I noticed that weren't many blogs explaining the statistical theory behind data so in this blog I hope to try an explanation for some basic stats following my stats lesson this week.
Spread of data
When the data is skewed, not distributed evenly, then the median is a better representation of the middle value than the mean. There are 3 types of skewness:
![](https://www.thedataschool.co.uk/content/images/2021/11/image-15.png)
You can create a histogram in tableau using the bins function to check the skewness. A histogram divides a continuous data variable in to classes the size of the class is multiplied by the number of points in that class to create a bar. If you want to remove the skewness in your data you can change the scale to logarithmic as it pushes the data points in the tail sections higher. However, remember to mention in the title that you are using a log scale.
In tableau you can select the summary card in the show/hide cards tool in the menu:
![](https://www.thedataschool.co.uk/content/images/2021/11/image-19.png)
to get a summary of your data: avg, median, max and min of your data values. By right clicking on a mark you can choose to explain data which gives you some more information about that particular mark compared to the other values in view.
Skewness can also be observed in box plots:
![](https://www.thedataschool.co.uk/content/images/2021/11/image-16.png)
Box plots divide the data in to 4 parts known as quartiles. 25% of the data is below Q1 | 50% below Q2 and 75% below Q3. Apart from showing skewness box plots can also show outliers/extreme values using the formulae:
Q1-(1.5*IQR) for outliers/data points that are very small
Q3+(1.5*IQR) for outliers/data points that are too big
IQR = interquartile range = Q3-Q1
Standard deviation and variance are a good way to measure the spread of the data around the mean. Standard deviation is more commonly used because it is the square root of the variance and you can directly compare this to the data values and mean as they are unsquared. When calculating standard deviation you can use n or n-1 depending on whether your data size is the entire population or just a sample. n-1 is used to compensate for any misrepresentation in your calculated values for not using all of the possible data points e.g. the mean of a sample would not be a true representation of the actual average if the entire population was used, therefore to make up for that loss of degree of freedom you would use n-1 when calculating the standard deviation of a sample.
Hypothesis Testing
A useful procedure in stats is hypothesis testing where you test the legitimacy of a statement by analysing the data such as after completing a survey/collecting data to see if you have a result that is actually statistically significant. Usually you have a null hypothesis and an alternate one, both of these hypotheses are assumptions you make about the data and they are direct opposites of each other e.g. employment is on the rise (alternate) | employment is not on the rise (null). A p value can be calculated to test the probability of receiving an extreme value in your results.

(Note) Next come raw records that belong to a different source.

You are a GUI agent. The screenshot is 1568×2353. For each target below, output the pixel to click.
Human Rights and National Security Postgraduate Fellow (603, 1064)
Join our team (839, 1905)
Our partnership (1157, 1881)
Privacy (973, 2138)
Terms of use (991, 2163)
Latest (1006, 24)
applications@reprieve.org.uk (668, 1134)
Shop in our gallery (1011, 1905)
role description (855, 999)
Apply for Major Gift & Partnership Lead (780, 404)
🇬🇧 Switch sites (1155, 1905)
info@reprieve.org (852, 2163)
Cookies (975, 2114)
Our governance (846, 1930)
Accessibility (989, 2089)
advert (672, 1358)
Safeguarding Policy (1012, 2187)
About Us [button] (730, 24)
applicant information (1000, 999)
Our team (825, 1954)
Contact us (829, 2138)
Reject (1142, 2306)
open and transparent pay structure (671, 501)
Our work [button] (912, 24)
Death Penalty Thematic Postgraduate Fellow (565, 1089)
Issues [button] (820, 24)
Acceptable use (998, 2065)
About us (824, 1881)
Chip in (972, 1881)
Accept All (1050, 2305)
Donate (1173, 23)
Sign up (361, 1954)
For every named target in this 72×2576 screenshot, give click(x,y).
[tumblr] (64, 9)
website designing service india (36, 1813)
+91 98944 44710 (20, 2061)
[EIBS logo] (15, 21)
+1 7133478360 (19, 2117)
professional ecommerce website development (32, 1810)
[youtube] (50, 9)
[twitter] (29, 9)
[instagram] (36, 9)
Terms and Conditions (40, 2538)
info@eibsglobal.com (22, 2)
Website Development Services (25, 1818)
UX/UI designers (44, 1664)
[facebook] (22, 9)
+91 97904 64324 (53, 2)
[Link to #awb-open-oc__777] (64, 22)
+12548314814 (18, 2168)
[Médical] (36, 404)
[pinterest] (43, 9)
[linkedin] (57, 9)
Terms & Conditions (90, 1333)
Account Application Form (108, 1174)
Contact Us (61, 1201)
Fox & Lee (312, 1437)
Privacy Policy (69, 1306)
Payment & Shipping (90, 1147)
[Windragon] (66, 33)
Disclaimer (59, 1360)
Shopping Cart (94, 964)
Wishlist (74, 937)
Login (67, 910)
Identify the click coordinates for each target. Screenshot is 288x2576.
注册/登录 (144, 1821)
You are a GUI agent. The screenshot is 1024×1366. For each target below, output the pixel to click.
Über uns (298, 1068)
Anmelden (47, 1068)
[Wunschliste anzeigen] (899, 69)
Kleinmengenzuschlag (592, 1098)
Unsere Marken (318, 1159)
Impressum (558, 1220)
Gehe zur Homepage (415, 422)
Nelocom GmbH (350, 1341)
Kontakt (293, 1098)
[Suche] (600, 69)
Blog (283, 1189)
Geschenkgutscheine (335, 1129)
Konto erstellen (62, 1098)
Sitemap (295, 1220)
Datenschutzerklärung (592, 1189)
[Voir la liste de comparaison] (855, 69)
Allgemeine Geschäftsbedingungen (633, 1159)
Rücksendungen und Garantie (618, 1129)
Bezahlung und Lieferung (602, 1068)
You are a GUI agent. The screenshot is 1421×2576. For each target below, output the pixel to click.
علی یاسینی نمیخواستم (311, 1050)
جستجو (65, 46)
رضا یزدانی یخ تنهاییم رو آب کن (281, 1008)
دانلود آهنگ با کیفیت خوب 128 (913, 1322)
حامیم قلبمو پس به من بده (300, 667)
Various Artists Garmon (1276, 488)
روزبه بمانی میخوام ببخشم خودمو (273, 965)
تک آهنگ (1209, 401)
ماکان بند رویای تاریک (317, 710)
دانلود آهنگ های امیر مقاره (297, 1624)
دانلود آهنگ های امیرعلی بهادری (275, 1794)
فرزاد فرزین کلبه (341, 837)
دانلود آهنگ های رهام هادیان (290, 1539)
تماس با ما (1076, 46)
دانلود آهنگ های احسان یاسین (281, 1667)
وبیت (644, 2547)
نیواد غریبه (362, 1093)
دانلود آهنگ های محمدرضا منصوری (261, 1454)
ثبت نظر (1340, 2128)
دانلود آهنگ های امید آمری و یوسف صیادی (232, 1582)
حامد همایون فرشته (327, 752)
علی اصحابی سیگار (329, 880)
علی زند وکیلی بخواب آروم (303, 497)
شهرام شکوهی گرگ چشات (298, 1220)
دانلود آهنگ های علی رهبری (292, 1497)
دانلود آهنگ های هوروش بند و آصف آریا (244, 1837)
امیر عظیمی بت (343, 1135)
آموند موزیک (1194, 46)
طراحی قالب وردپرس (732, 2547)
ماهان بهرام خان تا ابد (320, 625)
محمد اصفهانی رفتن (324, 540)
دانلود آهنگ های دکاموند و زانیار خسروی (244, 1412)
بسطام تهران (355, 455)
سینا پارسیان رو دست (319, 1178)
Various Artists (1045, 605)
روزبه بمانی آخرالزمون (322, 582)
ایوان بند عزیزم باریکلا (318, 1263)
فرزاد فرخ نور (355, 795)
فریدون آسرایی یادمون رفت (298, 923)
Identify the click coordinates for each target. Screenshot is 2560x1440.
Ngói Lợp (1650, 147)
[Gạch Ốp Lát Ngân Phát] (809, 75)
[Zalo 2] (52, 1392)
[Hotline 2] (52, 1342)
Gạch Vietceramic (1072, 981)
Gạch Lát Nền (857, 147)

![](https://www.thedataschool.co.uk/content/images/2021/11/image-17.png)
Depending on the skew of you data and the number of values in your sample the critical value varies. In a normal distribution the critical value = 0.05 (5%). If your p value is higher than the critical value then your result is not statistically significant and the null hypothesis is true which warrants further investigation as you need find out what is actually going on in the data. Referring back to my previous example if employment is not on the rise then is it going down? This is another hypothesis and must then be tested.
Alteryx
In Alteryx there is a data investigation and predictive tools pane which can be used to analyse your data. An association analysis can be done to see how closely related fields are to each other. The value that is produced is either a Spearman's or Pearson's correlation. They are essentially the same but Spearman's is usually used when the data points are already very close to a straight line while Pearson's is normally used when the data points are quite scattered. If their value is close to 1 then there is a strong positive correlation between the fields being tested | close to 0 they are most likely unrelated | close to -1 they oppose each other (as one increases the other decreases). This relationship is usually best presented as a scatter plot in Tableau.
Data Investigation Pane
In the Spearman's correlation tool there is a group by option which allows you to group your fields in test and you can see the correlation of the test fields within each group. For example there may be a relationship between selling price and dealer pay for petrol cars but not for diesel so it is important to split up the data in to groups so you can see this relationship.
A distribution analysis tool can be used to see the skewness of your data. This tool also gives you values for your mean and standard deviation.
Predictive Pane
A t test can also be calculated to see how similar to data sets are to each other. This can be seen in the test means tool.
If you notice from you correlation coefficient that your fields are closely related - Spearman's/Pearson's are close to 1 you can use a linear regression tool to predict data points. This fits you data to the y=mx+c relationship and you can test if a linear model is the best fit for your data. In this tool, an R^2 value is produced and the output also shows you which fields are the most significant and would contribute the most to the overall R squared value. If you notice that certain fields are less significant then you can remove them from the configuration of the tool which can help to simplify the model but will slightly reduce the accuracy of your R^2 value, so it's your call to make to have a more complex but accurate model or a simpler less accurate one.
A score tool can then be attached to test how good our predictive model is. Even if your Spearman's/Pearson's coefficient is close to 1 a linear regression model may not be the best predictive model for the data. The score tool measures how close the actual value is to the predicted value and doesn't require any configuration. A model comparison tool can also be used to do the same operation.
Many of the predictive and data investigation tools are macros with a lot of tools running in the background so just to note that workflows with these tools will take longer to run.
I hope this blog has helped to explain some basic stats and shown how the discipline can be applied to Tableau and Alteryx. Thanks for reading if you got this far! :)